--- DATASET EXTRACT Enclosed Below ---
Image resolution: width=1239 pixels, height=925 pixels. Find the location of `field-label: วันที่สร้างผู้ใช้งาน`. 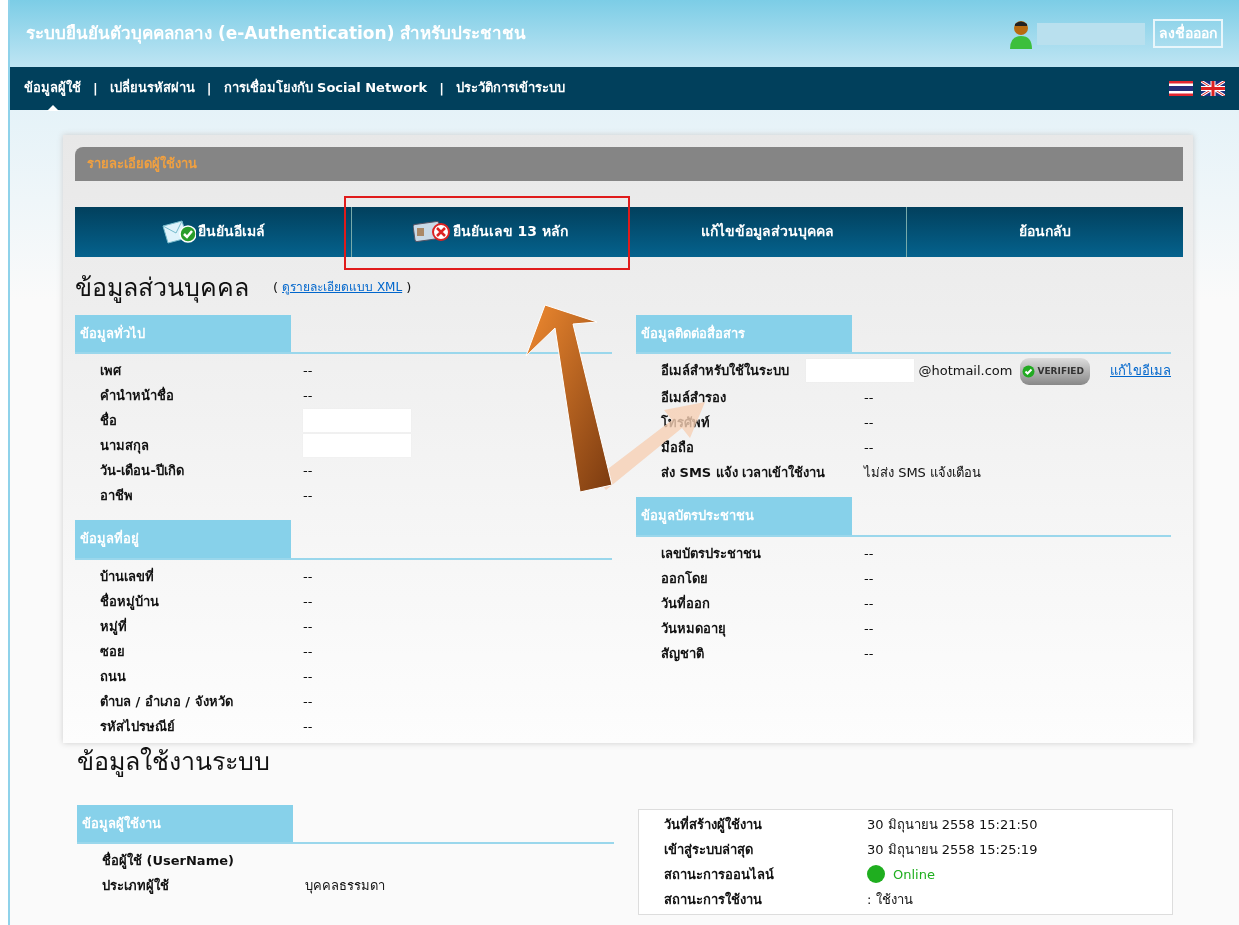

field-label: วันที่สร้างผู้ใช้งาน is located at coordinates (714, 824).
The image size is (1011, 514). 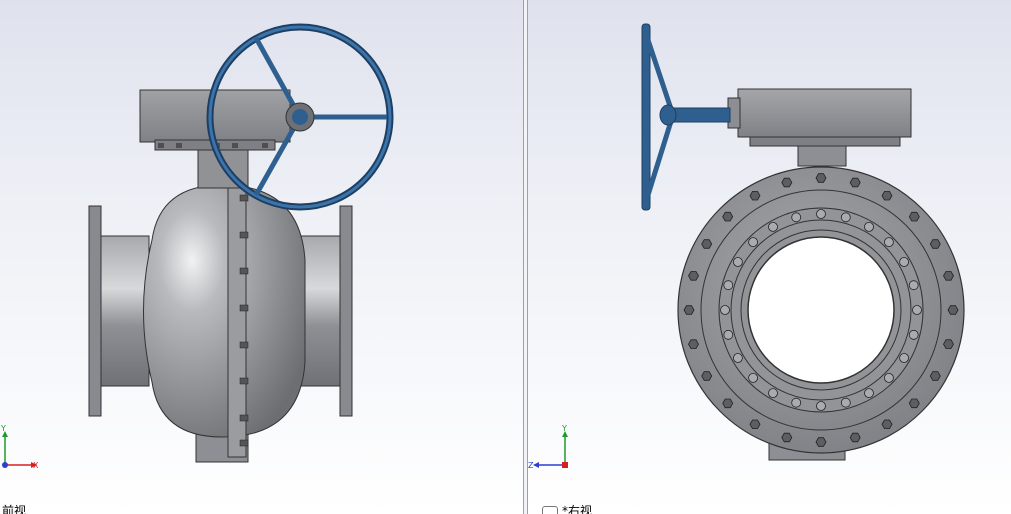 What do you see at coordinates (578, 509) in the screenshot?
I see `view-label-text: *右视` at bounding box center [578, 509].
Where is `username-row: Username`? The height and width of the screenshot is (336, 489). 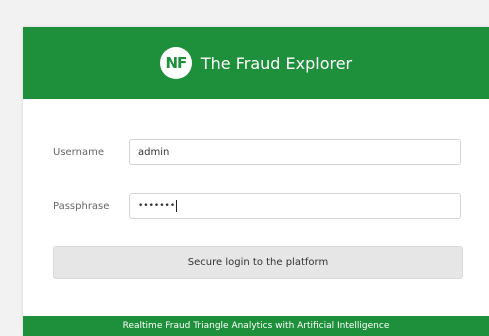 username-row: Username is located at coordinates (257, 152).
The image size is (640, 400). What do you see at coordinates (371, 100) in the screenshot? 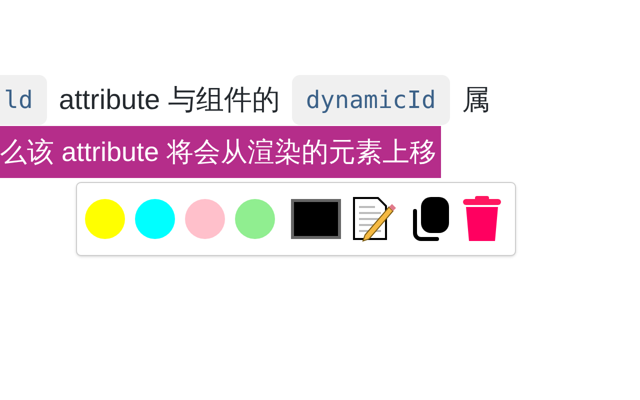
I see `inline-code: dynamicId` at bounding box center [371, 100].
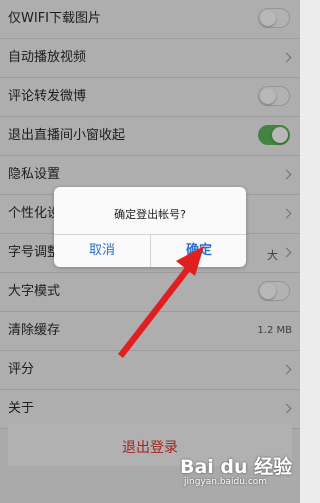  Describe the element at coordinates (226, 482) in the screenshot. I see `watermark-site: jingyan.baidu.com` at that location.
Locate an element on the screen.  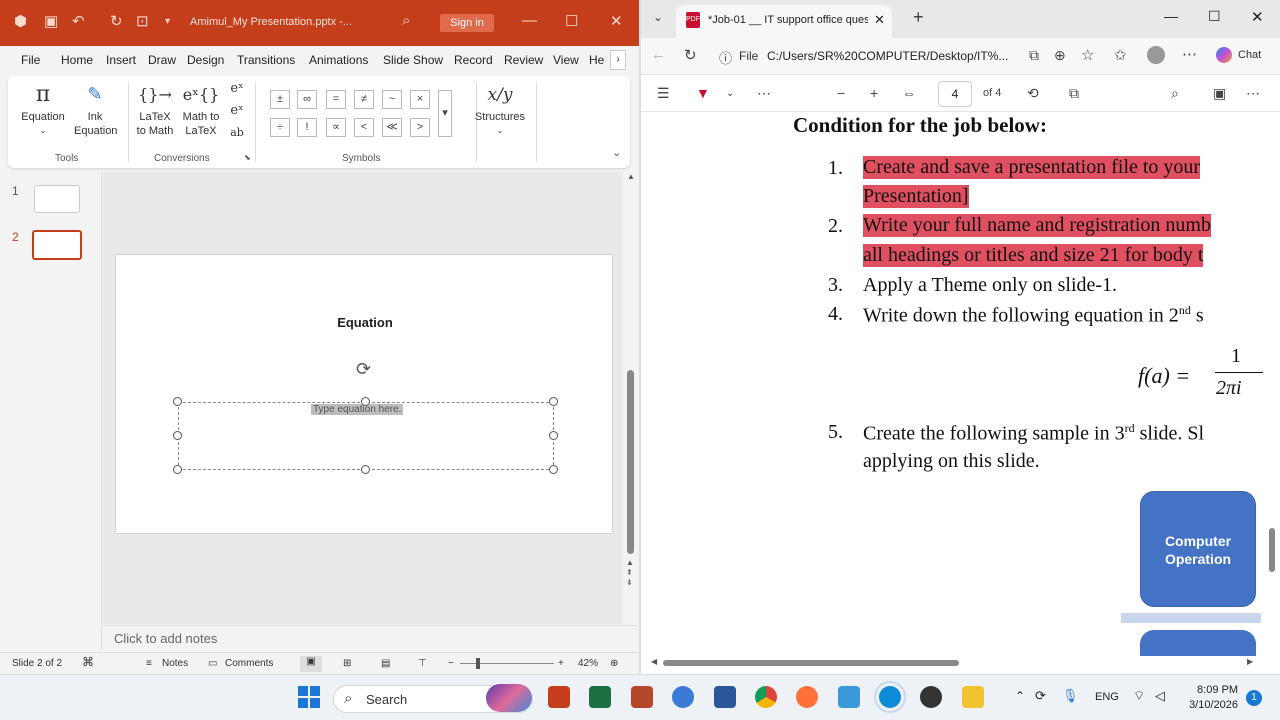
scroll-up-icon: ▲ is located at coordinates (631, 176).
--- End of Enclosed DATASET EXTRACT ---
ASSIGNMENT:
Rewrite the records as a Markdown table with the columns No. and Line, one row per line and blank lines omitted. Begin at the start of the records and stop after the line that contains "field-label: วันที่สร้างผู้ใช้งาน is", and leave the pictures out of the table.

TASK SOLUTION:
| No. | Line |
|---|---|
| 1 | Image resolution: width=1239 pixels, height=925 pixels. Find the location of `field-label: วันที่สร้างผู้ใช้งาน`.  |
| 2 | field-label: วันที่สร้างผู้ใช้งาน is located at coordinates (714, 824). |